## TASK PROMPT:
Print the lines of the data, starting with the first, up to and including the line where "Task: Close the MACD indicator panel" appears.
*** INFORMATION SUPPLIED Section Begins ***
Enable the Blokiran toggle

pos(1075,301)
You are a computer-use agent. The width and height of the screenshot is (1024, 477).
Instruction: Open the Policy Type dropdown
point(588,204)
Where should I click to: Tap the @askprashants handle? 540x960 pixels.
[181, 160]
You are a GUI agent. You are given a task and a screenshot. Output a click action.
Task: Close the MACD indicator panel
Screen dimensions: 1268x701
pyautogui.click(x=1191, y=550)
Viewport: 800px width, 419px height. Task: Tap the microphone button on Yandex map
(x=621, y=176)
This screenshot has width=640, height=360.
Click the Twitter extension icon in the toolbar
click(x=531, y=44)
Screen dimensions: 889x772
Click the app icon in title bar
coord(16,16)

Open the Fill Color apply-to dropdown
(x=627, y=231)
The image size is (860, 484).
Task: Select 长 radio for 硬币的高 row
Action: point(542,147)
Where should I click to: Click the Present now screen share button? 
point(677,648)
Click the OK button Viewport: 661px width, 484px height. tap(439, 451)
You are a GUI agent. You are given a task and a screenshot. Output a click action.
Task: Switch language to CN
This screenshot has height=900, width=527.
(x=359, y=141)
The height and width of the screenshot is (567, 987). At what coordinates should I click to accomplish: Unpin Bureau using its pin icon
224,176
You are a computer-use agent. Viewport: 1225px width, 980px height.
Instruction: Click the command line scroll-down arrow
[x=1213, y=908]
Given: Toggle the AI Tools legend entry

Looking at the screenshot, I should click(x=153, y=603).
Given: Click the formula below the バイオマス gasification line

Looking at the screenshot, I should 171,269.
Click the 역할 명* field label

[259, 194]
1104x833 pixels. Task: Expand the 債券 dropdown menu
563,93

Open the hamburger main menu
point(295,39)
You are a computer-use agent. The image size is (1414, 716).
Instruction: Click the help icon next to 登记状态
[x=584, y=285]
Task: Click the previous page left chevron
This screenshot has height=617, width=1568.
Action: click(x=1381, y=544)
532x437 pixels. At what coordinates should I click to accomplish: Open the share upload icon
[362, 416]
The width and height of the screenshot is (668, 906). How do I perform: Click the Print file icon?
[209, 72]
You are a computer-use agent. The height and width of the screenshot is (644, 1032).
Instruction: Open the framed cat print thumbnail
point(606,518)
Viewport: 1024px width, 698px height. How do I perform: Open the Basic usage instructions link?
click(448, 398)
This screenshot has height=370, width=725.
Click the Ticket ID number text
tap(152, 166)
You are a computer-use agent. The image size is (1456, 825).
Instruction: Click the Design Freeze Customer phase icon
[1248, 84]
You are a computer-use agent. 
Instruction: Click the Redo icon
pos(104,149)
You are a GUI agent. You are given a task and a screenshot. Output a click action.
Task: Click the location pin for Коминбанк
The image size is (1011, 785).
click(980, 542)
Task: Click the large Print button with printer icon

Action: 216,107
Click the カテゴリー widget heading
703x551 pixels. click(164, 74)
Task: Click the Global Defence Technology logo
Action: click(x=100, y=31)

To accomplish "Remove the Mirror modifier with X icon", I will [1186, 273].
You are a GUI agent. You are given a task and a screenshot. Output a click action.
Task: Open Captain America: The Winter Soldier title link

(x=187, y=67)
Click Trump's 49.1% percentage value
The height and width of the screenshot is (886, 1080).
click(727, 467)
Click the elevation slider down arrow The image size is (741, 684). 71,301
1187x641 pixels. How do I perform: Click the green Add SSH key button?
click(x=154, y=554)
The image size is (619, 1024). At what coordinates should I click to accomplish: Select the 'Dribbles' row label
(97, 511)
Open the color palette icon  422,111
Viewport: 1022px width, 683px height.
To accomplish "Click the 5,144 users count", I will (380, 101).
*** INFORMATION SUPPLIED Section Ends ***
## WRITTEN SOLUTION:
Enable the Blokiran toggle

pos(1075,301)
You are a computer-use agent. The width and height of the screenshot is (1024, 477).
Instruction: Open the Policy Type dropdown
point(588,204)
Where should I click to: Tap the @askprashants handle? 540x960 pixels.
[181, 160]
You are a GUI agent. You are given a task and a screenshot. Output a click action.
Task: Close the MACD indicator panel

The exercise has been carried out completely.